A simple shift to force Wolves to attack the South Bank first and the enforced change at the back saw Wolves make a slow start. Though no blame can be thrown in the direction of youngster Max Kilman, who could only watch on as his first Premier League start opened with a second-minute goal. With Romain Saiss serving a one-match ban for his fifth yellow card, the back three was shuffled again.
Kilman was elevated to take the vacant role on Coady’s left. But wily Wilder had a different plan, to target Wolves’ right, stop wing-wizards Doherty and Traore and set Lys Mousset on Leander Dendoncker.
The cracks began to show for the midfielder turned centre-half in Braga on Thursday night and he simply could not handle Mousset. The Blades forward was breathing down his neck from the off and when Dendoncker was dragged out of position to try and clear a throw-in from the left, Mousset was left free to fire home at the back stick.
Perhaps it was a game to far on a mental stance for Dendoncker, you cannot switch off at this level and Mousset showed why.
It set the stage for a shaky afternoon from the Belgian who just could not get to grips with Mousset, though credit must go to the Blades and the talented forward.
The sight of injured defender Willy Boly out of his protective boot and walking around Molineux was welcome after that Dendoncker showing.
But the slow starts have been a universal factor in the draws of this term.
It is clearly something Wolves still need to address.
The shackles placed on that right-wing were soon shaken off as Doherty and Traore managed to gain an offensive footing as the half progressed.
And though United dropped to five at the back, they still struggled to contain Wolves’ hitman Raul Jimenez.

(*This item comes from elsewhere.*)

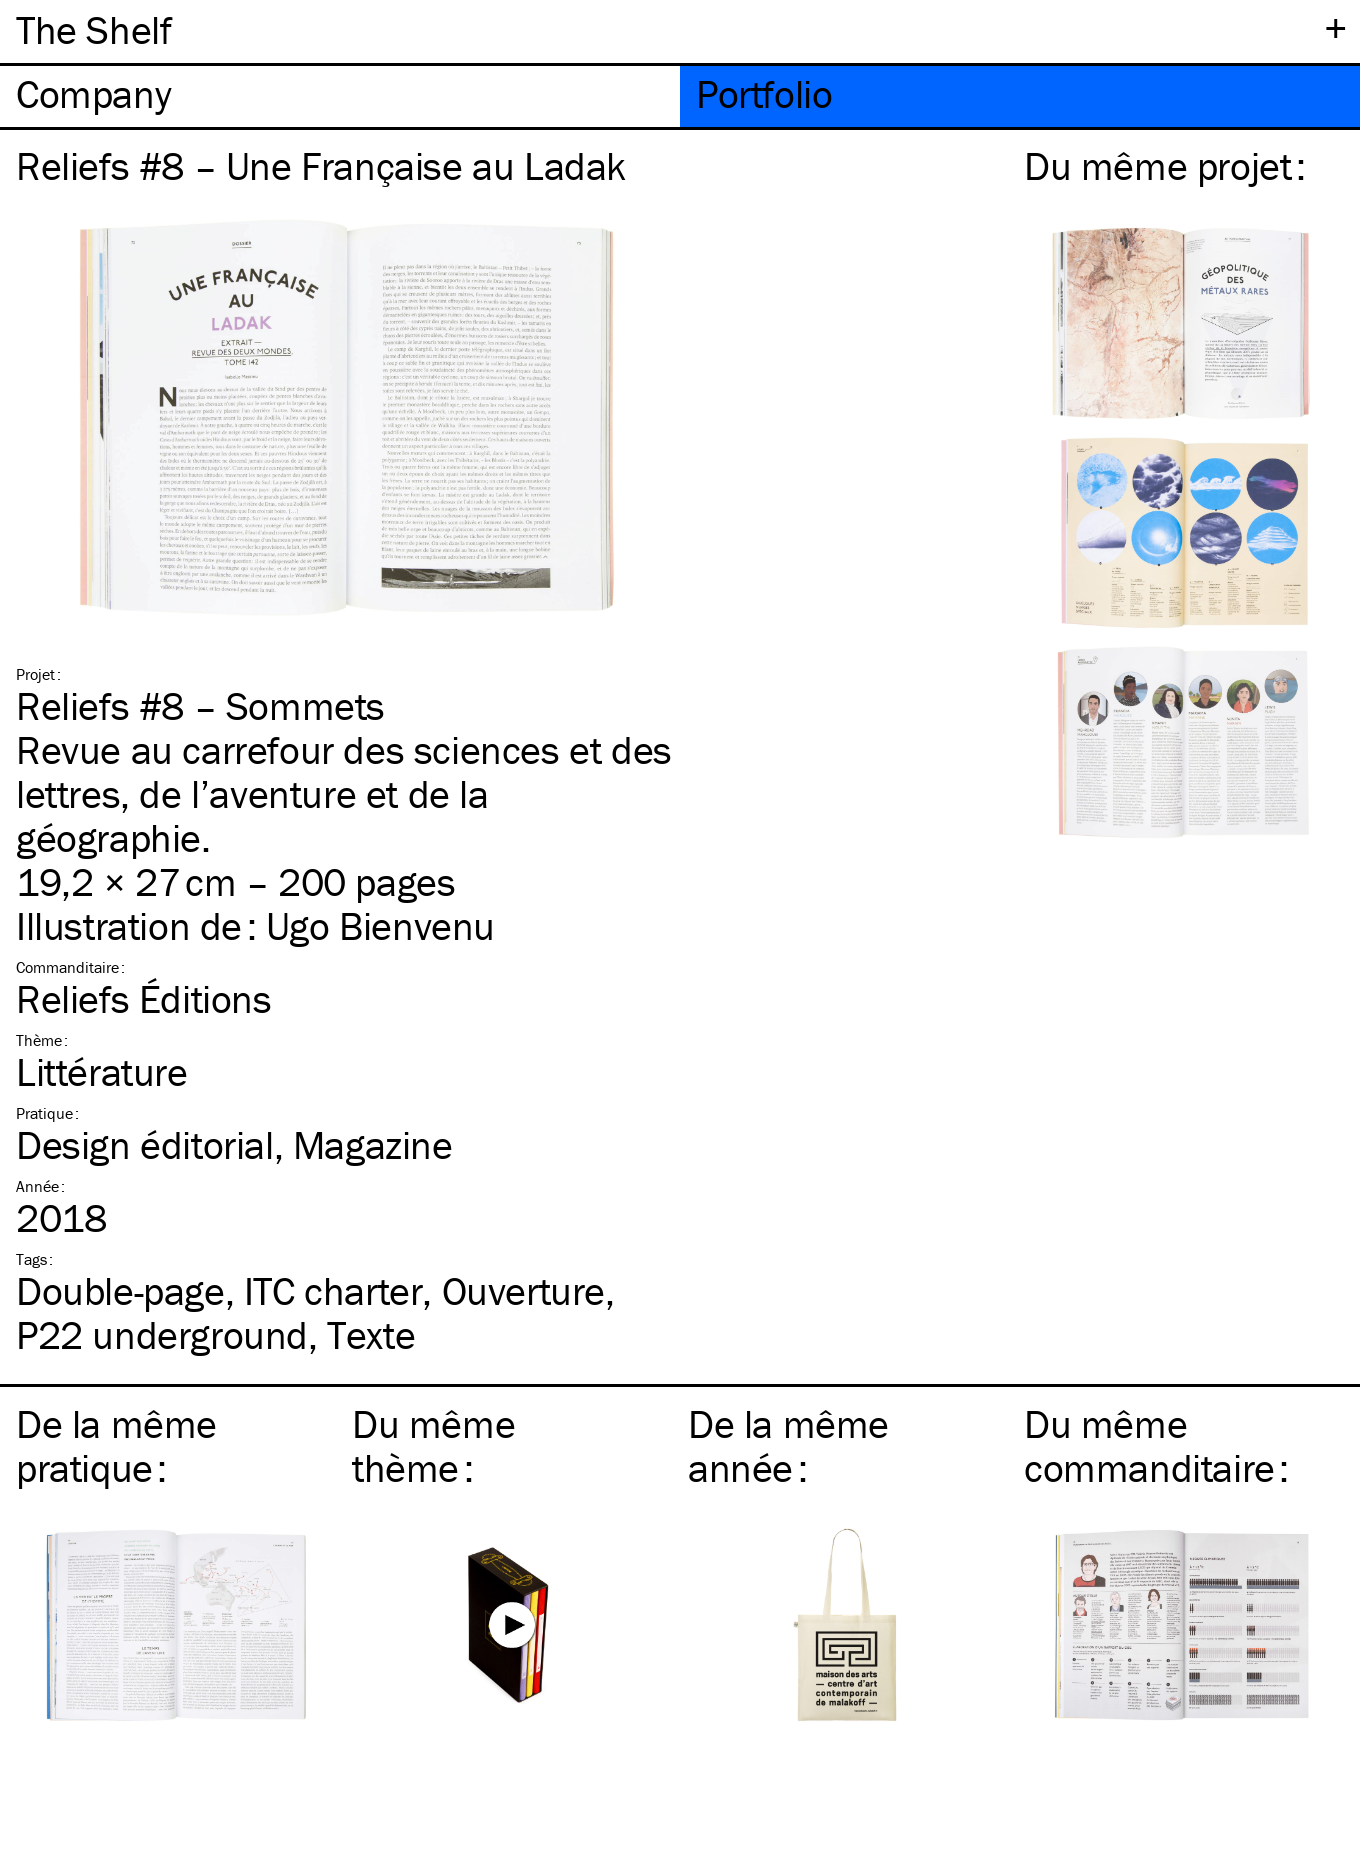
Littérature (102, 1071)
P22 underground (162, 1334)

The forward was determined to make his mark on the game and though he did not score, he was a constant thorn in the Blades’ side. Dean Henderson showed why he is in England contention with a fine one-handed stop to thwart Jimenez in that first half. Though he would not stop in his attempts to get Wolves back into the game in that first 45.
This time VAR ruled that Chris Basham’s body, not arm, had stopped the Mexican making it 16 for the season.

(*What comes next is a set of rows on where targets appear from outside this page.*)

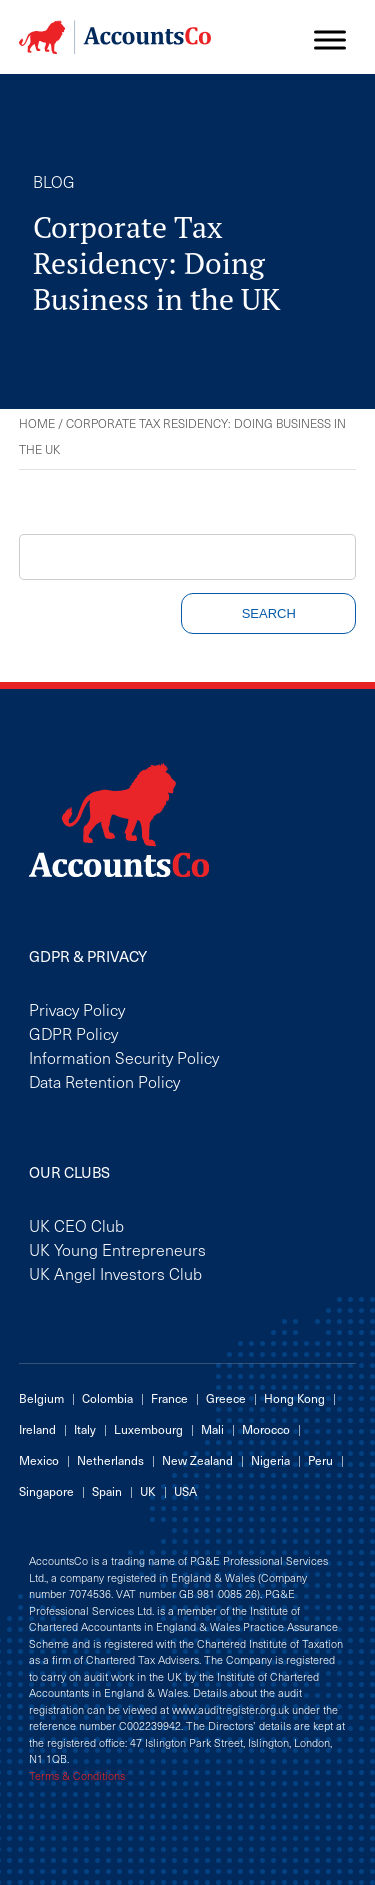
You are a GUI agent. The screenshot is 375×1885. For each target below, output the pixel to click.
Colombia (107, 1398)
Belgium (41, 1398)
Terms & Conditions (77, 1776)
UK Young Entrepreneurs (117, 1249)
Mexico (39, 1460)
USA (185, 1491)
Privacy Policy (77, 1009)
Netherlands (110, 1460)
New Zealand (197, 1460)
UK (148, 1491)
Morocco (266, 1429)
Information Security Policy (124, 1057)
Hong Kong (294, 1398)
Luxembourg (148, 1429)
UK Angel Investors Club (115, 1273)
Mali (212, 1429)
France (169, 1398)
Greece (226, 1398)
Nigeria (270, 1460)
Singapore (46, 1491)
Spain (107, 1491)
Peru (320, 1460)
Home (37, 423)
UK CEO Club (76, 1225)
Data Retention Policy (104, 1081)
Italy (85, 1429)
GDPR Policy (73, 1033)
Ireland (37, 1429)
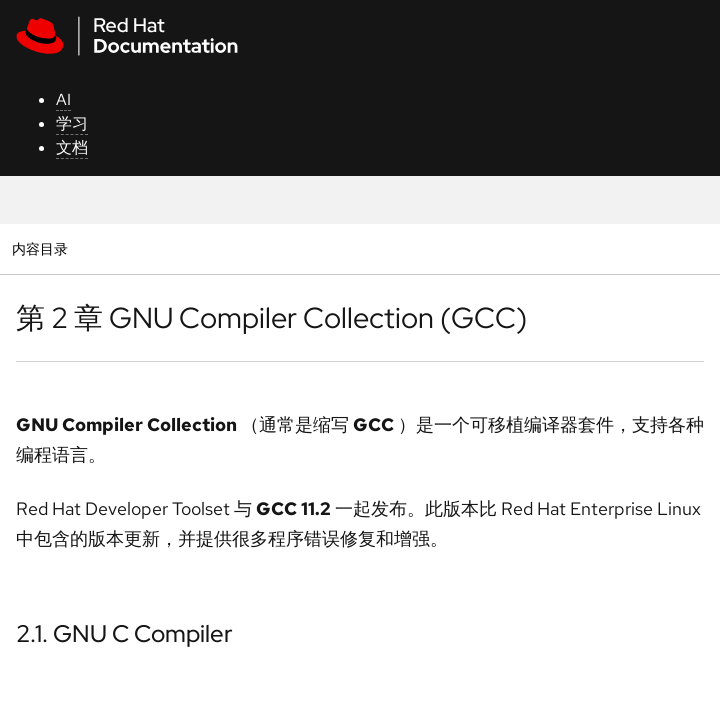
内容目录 (39, 248)
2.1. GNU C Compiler (124, 633)
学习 (72, 123)
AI (63, 99)
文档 (72, 147)
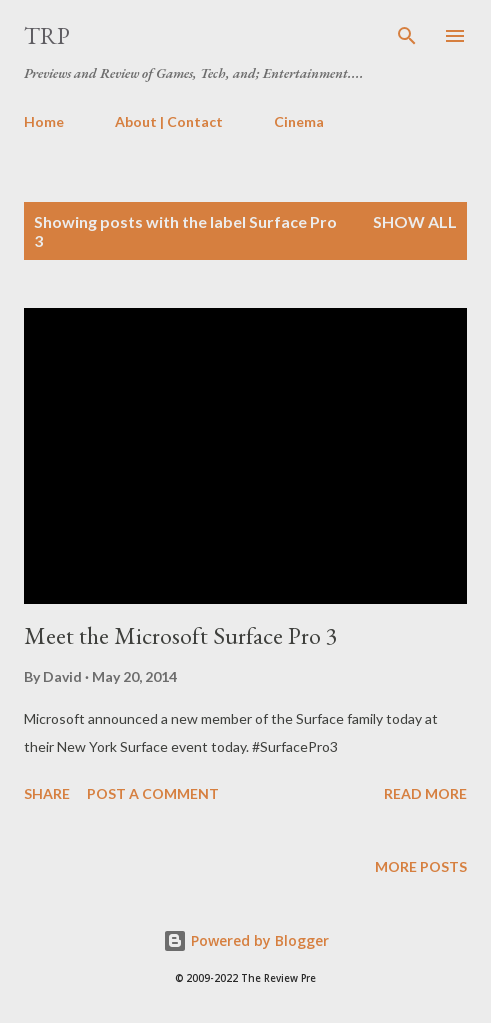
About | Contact (169, 121)
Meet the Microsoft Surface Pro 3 (181, 635)
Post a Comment (153, 793)
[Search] (407, 36)
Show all (415, 221)
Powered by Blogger (246, 940)
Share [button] (47, 793)
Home (44, 121)
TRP (47, 35)
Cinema (299, 121)
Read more (425, 793)
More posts (421, 866)
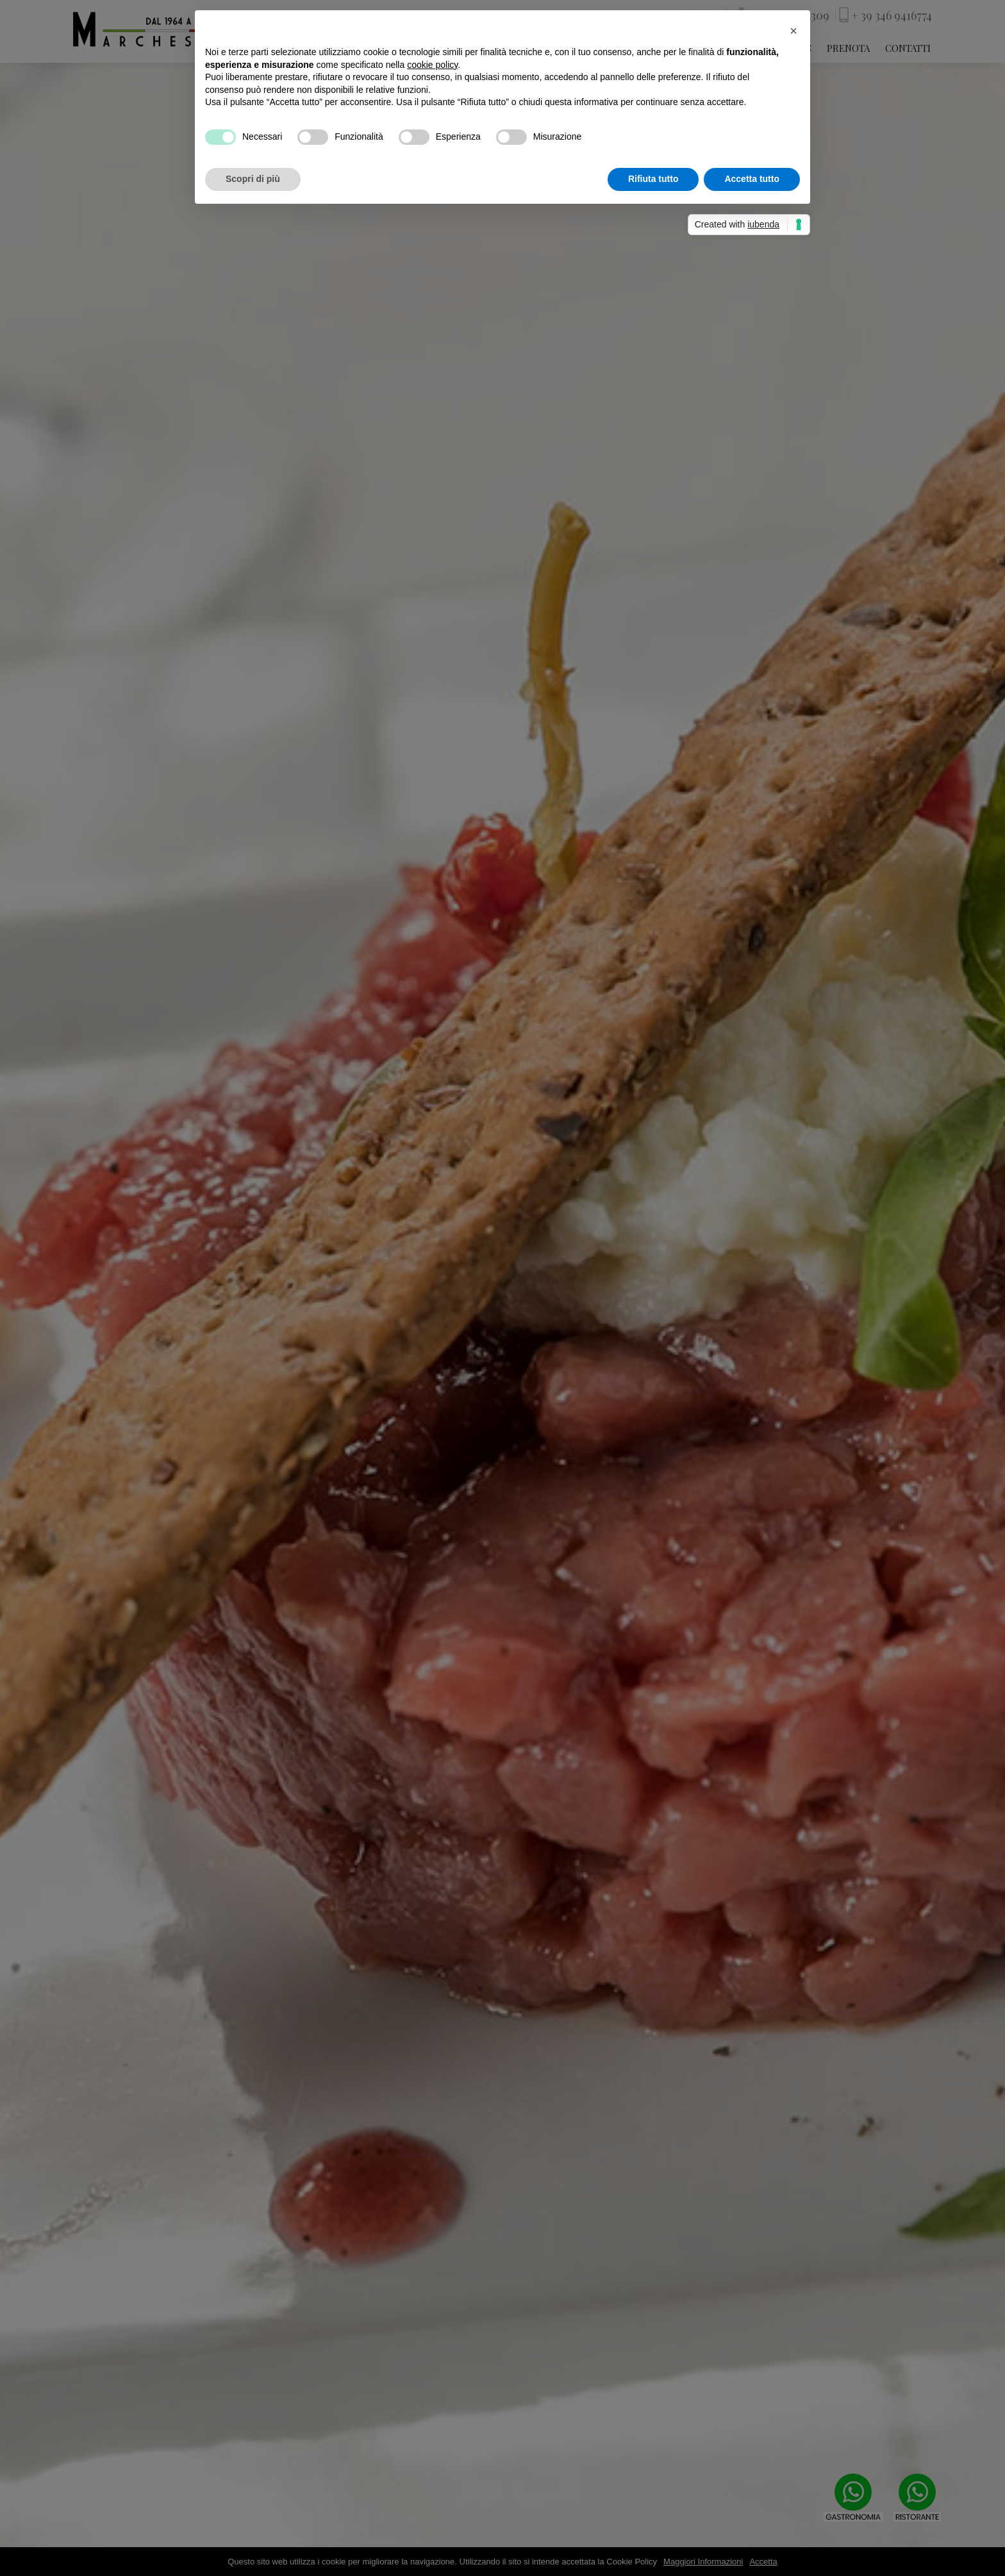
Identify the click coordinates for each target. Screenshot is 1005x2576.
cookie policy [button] (432, 65)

The system is still farcical and it was unclear exactly what was being decided as the 31,642 in the stadium sat waiting for a screen to flash up with an answer to the penalty appeal.
A second appeal in the second half was also laughable.

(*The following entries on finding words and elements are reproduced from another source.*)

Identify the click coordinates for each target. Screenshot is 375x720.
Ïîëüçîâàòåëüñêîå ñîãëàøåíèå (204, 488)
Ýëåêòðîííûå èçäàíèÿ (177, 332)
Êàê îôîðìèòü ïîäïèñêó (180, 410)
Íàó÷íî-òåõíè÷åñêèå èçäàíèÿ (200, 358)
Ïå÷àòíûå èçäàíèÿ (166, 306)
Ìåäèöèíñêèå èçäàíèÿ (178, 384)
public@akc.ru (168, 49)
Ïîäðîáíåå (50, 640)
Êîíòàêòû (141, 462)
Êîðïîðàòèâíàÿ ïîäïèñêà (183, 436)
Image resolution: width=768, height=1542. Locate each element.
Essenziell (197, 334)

We had been told that the officials would wait to put a flag up as not to interrupt the natural passage of play if their decisions were wrong. The official had flagged for offside as Jota was sent clear by Jimenez, it was nearly deja-vu from Bournemouth but this time referee David Coote did not blow, he let play run on.
Jota would tumble with Henderson and the video officials came into play, no penalty again but surely that brazen flag interrupted the flow?
Though VAR was unclear again Coote & Co clearly left Molineux friendless.
The referee wimped out of showing George Baldock a second yellow when he sent Jota flying.
But in all, when Doherty had levelled in the 63rd minute from an Jimenez centre it was to be a fair result.
Sheffield United have taken a leaf out of Wolves’ formula for success, continuity in sticking with those who got them into the top flight.
They deserved a point and taught Nuno’s side a few much-needed lessons.